First, define a function to plot a heatmap of the error from the model stored in rmsepom. This shows the RMSEPOM at each month/longitude section for the model with a colour scale.

In [None]:
def draw(rmsepom):
    ax = plt.subplot()
    
    rmsepomxr = xr.DataArray(rmsepom)
    rmsepomxr.plot.pcolormesh(levels = clev)
    
    ax.set_title('Error in '+yvar+' predictions using RFs')
    ax.set_ylabel('Month')
    #plt.yticks(ticks=np.arange(12))
    ax.set_xlabel('Longitude')
    ax.set_xticks(ticks=np.arange(3,36,3), labels=['','60E','','120E','','180','','120W','','60W',''])
    ax.set_yticks(ticks=np.arange(12), labels=months, rotation=0)
    ax.annotate("Mode = {}".format(outputname[mode]), xy = (0,0), xytext = (-6,-2.1))
    
    plt.show()

Next, define a function to plot the error distribution.
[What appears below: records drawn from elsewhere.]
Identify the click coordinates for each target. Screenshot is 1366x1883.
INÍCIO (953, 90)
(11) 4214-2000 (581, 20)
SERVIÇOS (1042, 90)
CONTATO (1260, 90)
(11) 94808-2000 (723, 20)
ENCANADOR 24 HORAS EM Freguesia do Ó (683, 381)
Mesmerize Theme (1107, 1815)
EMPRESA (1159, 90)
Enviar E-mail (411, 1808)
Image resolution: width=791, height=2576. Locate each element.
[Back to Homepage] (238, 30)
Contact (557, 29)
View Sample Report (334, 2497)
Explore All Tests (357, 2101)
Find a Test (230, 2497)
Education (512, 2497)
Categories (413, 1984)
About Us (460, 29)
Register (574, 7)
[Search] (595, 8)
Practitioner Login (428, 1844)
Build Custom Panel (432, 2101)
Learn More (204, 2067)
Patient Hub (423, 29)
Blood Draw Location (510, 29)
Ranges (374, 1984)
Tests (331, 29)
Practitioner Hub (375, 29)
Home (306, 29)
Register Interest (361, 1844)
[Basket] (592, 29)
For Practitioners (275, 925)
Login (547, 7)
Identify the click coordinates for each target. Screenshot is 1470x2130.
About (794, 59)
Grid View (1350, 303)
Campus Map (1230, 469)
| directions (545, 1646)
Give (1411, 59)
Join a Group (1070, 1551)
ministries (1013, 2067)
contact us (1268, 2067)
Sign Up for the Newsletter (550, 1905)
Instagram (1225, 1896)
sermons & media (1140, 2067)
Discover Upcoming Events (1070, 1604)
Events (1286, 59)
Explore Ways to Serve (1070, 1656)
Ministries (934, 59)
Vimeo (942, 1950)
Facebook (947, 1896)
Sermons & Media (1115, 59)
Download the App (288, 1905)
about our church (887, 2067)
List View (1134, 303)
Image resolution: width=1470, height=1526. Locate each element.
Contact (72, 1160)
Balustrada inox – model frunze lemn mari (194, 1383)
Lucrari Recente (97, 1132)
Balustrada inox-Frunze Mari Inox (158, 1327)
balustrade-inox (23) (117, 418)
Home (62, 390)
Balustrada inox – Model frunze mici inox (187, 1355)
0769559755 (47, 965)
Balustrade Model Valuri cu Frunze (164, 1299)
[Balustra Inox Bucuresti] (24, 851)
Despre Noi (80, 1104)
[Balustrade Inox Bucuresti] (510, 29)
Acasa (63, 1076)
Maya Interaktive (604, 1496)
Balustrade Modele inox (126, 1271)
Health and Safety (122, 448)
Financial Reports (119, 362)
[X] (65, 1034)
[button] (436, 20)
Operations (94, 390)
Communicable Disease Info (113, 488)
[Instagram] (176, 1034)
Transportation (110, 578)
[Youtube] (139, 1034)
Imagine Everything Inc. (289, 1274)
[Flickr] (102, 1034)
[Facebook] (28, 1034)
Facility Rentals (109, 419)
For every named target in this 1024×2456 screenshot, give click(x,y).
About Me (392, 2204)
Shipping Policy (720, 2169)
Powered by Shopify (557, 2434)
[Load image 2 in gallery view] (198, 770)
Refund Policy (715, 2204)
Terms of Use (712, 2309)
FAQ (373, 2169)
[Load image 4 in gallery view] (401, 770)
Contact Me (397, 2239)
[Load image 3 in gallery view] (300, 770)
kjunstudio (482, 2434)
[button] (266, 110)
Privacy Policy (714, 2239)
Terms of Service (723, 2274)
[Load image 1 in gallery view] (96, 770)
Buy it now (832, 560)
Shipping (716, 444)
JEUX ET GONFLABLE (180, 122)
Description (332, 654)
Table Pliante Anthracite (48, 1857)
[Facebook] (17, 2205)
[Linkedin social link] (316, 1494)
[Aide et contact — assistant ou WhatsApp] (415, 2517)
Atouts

This produces a histogram of the error values into 2% bins. It is also annotated with green, orange, and red lines to show where the 50th, 75th, and 95th percentiles of error respecitvely fall.

In [None]:
def drawerror(rmsepom):
    ax = plt.subplot()
    
    ordered = rmsepom.copy()
    ordered.ravel().sort()
    
    x1 = np.percentile(ordered.ravel(), 50)
    plt.plot([x1, x1], [0, 100], color='g', linestyle='dashed', linewidth=2)
    ax.annotate("50%: {}".format(round(x1,1)), xy = (35,100), color = 'g')
    
    x1 = np.percentile(ordered.ravel(), 75)
    ax.annotate("75%: {}".format(round(x1,1)), xy = (35,92.5), color = 'tab:orange')
    plt.plot([x1, x1], [0, 100], color='tab:orange', linestyle='dashed', linewidth=2)
    
    x1 = np.percentile(ordered.ravel(), 95)
    plt.plot([x1, x1], [0, 100], color='r', linestyle='dashed', linewidth=2)
    ax.annotate("95%: {}".format(round(x1,1)), xy = (35,85), color='r')
    
    plt.hist(ordered.ravel(), bins = np.arange(0,41,2))
    
    ax.set_title('Error distribution for mode: {}'.format(outputname[mode]))
    ax.set_ylabel('Number of Values')
    ax.set_xlabel('Error%')
    ax.set_yticks(ticks=np.arange(0,120,10))
    ax.set_xticks(ticks=np.arange(0,41,2))
    ax.annotate("Estimators = {}".format(n_est), xy = (0,0), xytext = (-6,-20))
    
    plt.show()

Finally, loop through each of the modes, putting the RMSEPOM array for that mode into the rmsepom variable. Then, produce some generic metrics and draw the 3 error charts for each mode.

In [None]:
for mode in range(outputmodes):
    rmsepom = errorarrays[mode]

    print("=========================================================")
    print('Error in '+yvar+' predictions using RFs with Output Mode = {}'.format(outputname[mode]))
    print('RMSE % minimum: ', rmsepom.min())
    print('RMSE % maximum: ', rmsepom.max())
    print('RMSE % mean: ', rmsepom.mean())
    print("=========================================================")
    
    
    
    #Contour levels for 'zoomed out'
    clev = np.arange(0,30,2)  #contour levels
    draw(rmsepom)
    
    #Contour levels for 5%
    clev = np.arange(0,5,.25)  #contour levels
    draw(rmsepom)
    
    drawerror(rmsepom)